* PROBLEM STATEMENT *
Copy out the data below from the line containing "Viewport: 314px width, 210px height." to the line containing "the left handle", both lines included, with all images left out.

* THE INPUT *
────────

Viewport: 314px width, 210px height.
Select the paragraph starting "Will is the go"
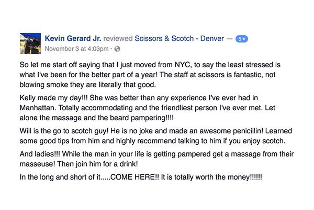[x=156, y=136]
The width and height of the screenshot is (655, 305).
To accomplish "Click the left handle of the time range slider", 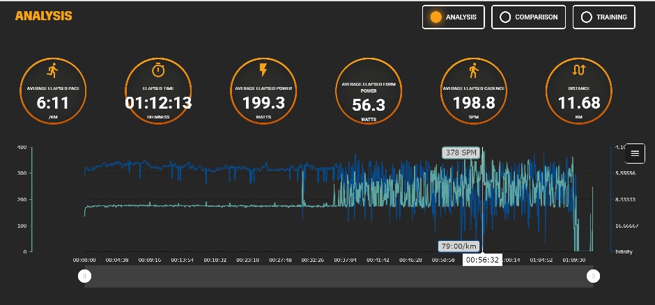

────────

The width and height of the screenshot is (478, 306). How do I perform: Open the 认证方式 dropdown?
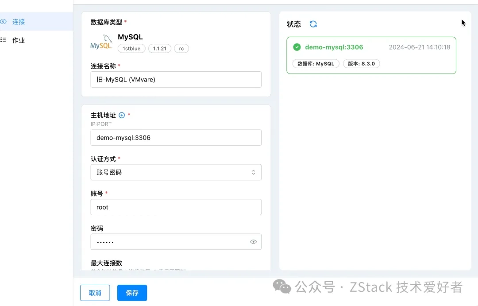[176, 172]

────────

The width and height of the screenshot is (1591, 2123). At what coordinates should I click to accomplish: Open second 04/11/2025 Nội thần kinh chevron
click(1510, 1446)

────────

* WRITTEN SOLUTION *
Viewport: 314px width, 210px height.
Select the paragraph starting "Will is the go"
[x=156, y=136]
The width and height of the screenshot is (655, 305).
To accomplish "Click the left handle of the time range slider", 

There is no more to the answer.